Series 17 of Top Gear, a British motoring magazine and factual television programme, was broadcast in the United Kingdom on BBC Two during 2011, consisting of six episodes that were aired between 26 June and 31 July. This series' highlights included the presenters making their own trains with cars and caravans, and using second-hand military vehicles to demolish houses. The seventeenth series faced criticism over its review of electric cars by attempting to mislead viewers.

Episodes

Criticism

The seventeenth series faced criticism following the broadcast of its final episode, over two elements in their Electric Cars review film. The first complaint focused on criticism of the presenters Jeremy Clarkson and James May for parking their cars into two disabled parking spaces. Executive producer Andy Wilman defended the presenters in an online blog on this matter, revealing that both had expressed deep concerns it would create a disrespectful impression, but only used the spaces when the car park's owner gave permission, adding that there had been three other disabled parking spaces available, before apologising to any viewers that had been upset by the scene.

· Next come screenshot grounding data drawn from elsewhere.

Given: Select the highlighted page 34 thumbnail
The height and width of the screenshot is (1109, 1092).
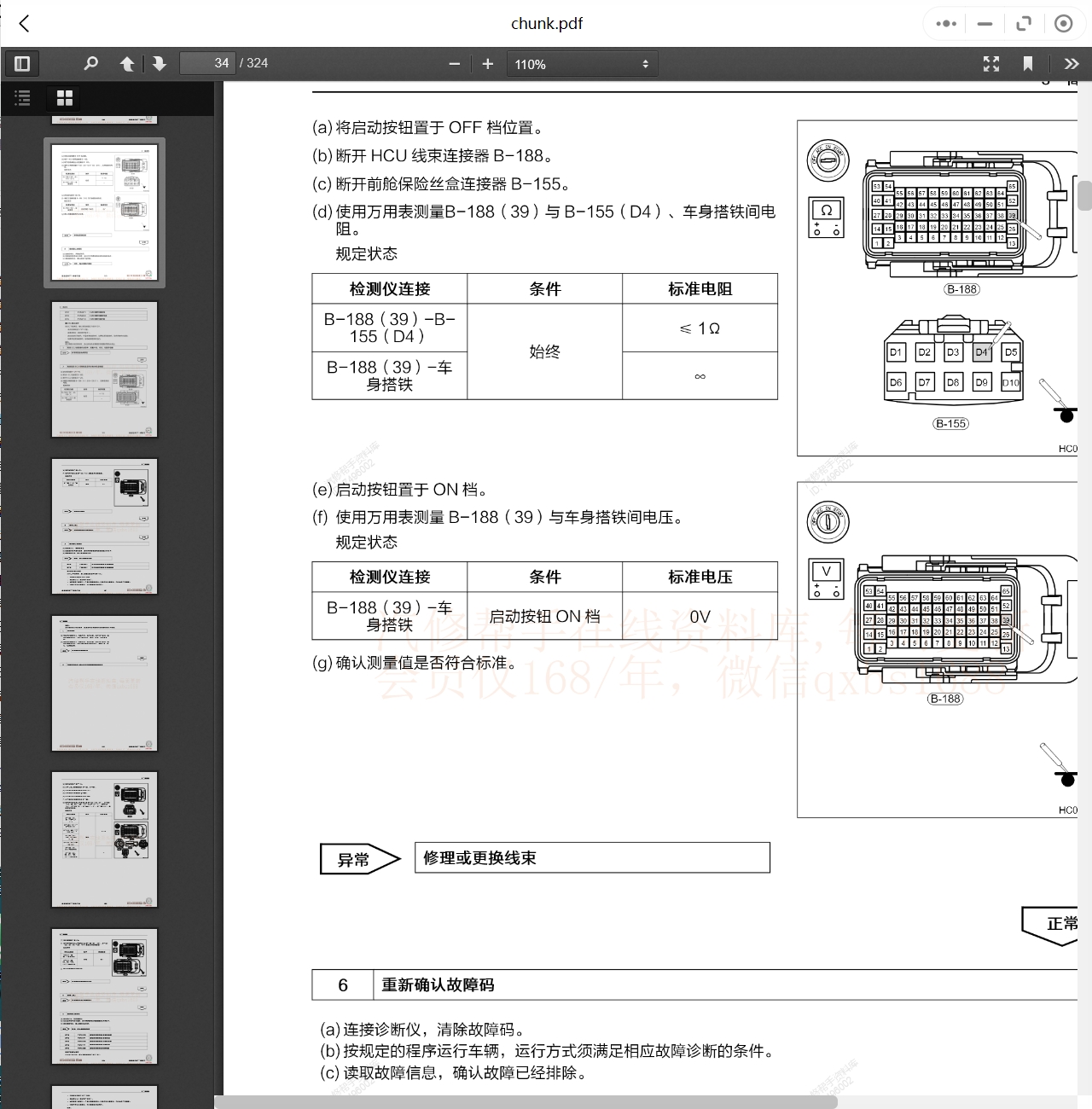Looking at the screenshot, I should coord(104,212).
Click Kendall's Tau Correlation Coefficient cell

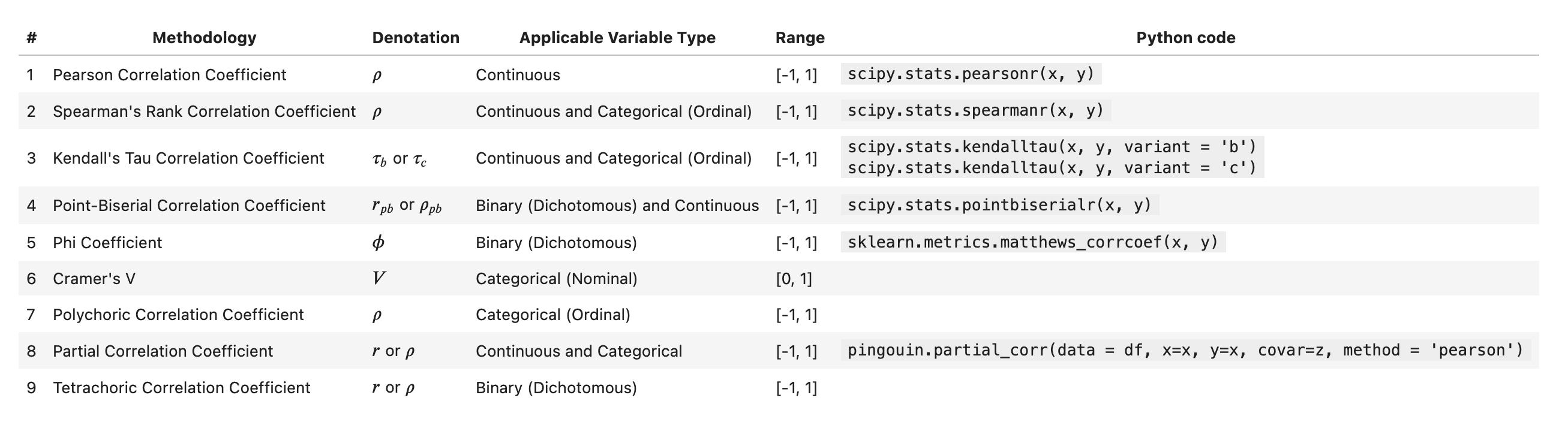point(188,158)
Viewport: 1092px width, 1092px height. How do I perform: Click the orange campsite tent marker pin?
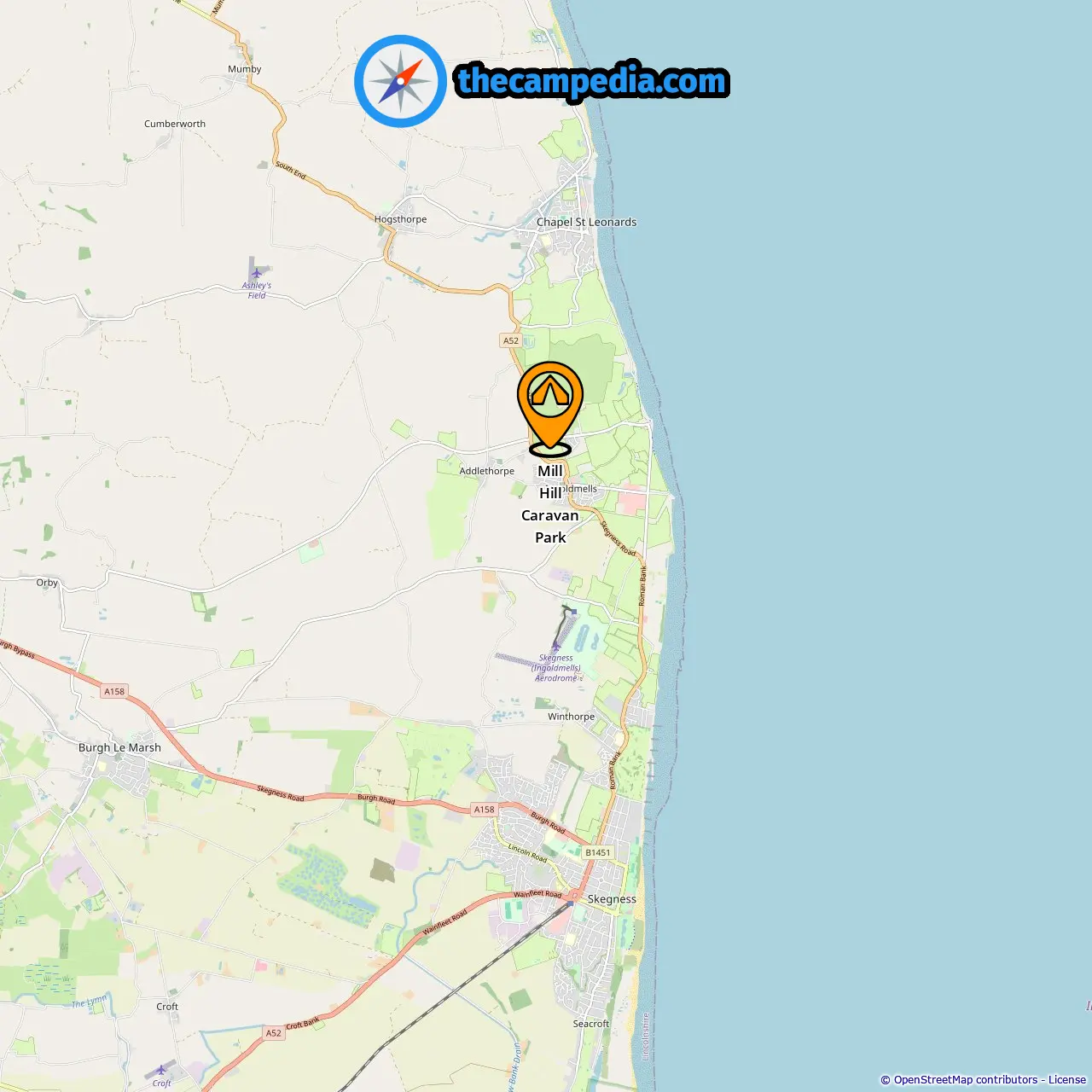(x=550, y=409)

The second complaint was made by several parties, including Nissan, electric car enthusiasts and newspapers when it transpired that a Nissan Leaf that had run out of charge, and required pushing in a scene in the film, had been run down to around 40% of its capacity before the car's test drive, leading to criticism on the programme's view on electric cars. Wilman rejected claims that the show was misleading viewers about the Leaf's charge and range, and stood by the consumer points that were raised in the film.

Notes
The viewing figures shown in the Episode Table above, are a combination of the figures from the BBC Two broadcast and the BBC HD broadcast.